Pilar 1: La Planeación (La fe que se organiza)
Muchos confunden la fe con la improvisación, pero Nehemías nos enseña que la fe planifica. Antes de poner una sola piedra, él realizó un proceso estratégico:
Diagnóstico: Inspeccionó el muro personalmente para saber qué necesitaba (Neh. 2:12-15).
Dirección Espiritual: Antes de hablar con el rey, habló con Dios mediante el ayuno y la oración (Neh. 1:4).
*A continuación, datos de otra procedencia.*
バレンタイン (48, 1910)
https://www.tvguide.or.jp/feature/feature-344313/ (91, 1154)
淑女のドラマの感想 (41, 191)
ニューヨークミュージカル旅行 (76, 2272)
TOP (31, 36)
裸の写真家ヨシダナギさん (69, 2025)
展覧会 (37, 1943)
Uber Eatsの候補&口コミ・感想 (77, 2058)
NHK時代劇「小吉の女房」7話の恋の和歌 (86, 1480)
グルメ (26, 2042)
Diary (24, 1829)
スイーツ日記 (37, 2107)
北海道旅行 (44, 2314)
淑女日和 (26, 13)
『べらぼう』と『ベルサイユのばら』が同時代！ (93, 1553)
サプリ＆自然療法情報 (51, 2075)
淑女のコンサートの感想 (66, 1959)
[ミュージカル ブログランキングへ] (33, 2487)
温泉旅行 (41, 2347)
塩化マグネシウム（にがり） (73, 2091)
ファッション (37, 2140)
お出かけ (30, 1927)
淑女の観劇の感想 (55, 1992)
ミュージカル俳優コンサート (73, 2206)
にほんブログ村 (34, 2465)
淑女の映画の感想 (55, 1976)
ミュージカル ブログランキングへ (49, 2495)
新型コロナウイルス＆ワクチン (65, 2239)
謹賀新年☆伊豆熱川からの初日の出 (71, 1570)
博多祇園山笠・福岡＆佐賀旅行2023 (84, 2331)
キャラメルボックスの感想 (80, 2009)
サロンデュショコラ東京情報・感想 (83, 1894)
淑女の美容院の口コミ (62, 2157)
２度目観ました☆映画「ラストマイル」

Gestión de Recursos: Solicitó cartas de permiso y materiales para la obra. No salió "a ver qué pasaba", salió con un plan.
Análisis de Riesgos: Anticipó que habría oposición y se preparó para ella.
Pilar 2: La Acción (Levantémonos y edifiquemos)
La visión sin acción es solo un sueño. Nehemías contagió su propósito al pueblo y los organizó por equipos (familias). Aquí aprendemos que:
La unión hace la fuerza: El trabajo se distribuyó por zonas y cada familia se encargó de un tramo. Tu primer equipo es tu familia; si en casa no hay orden (desde tender la cama hasta lavar los platos), difícilmente habrá éxito en proyectos mayores.
Vigilancia constante: Trabajaban con una mano en la obra y la otra en la espada. Esto significa que mientras avanzas en tu carrera, universidad o negocio (la mano del trabajo), no puedes soltar la oración y la Palabra (la espada). Si dejas a Dios por el trabajo, el éxito será efímero.
Pilar 3: La Perseverancia (Firmeza ante la oposición)
Todo proyecto de Dios enfrentará críticas, burlas y cansancio. Nehemías enfrentó ataques externos y desánimo interno, pero no abandonó la obra.
Resistencia a la distracción: Rechazó invitaciones que buscaban apartarlo de su objetivo.
Integridad bajo presión: Mantuvo su liderazgo firme incluso cuando las fuerzas del pueblo disminuían.
Conclusión: ¿Cuál es tu muro?
Dios sigue buscando "Nehemías" hoy. Gente que no se rinda al primer obstáculo y que ponga sus proyectos en las manos del Creador. Ya pasó la euforia de las fiestas; ahora es tiempo de ejecutar.
Pregúntate hoy: ¿Qué muro necesitas reconstruir este año? ¿Es tu vida de oración, tu relación familiar o tu integridad financiera? Te invito a que te comprometas con estos tres pasos: Planea en oración, actúa con orden y persevera con la espada en la mano. Si tu meta final es la salvación de tu casa, Dios mismo chuleará tu plan y te dará el éxito.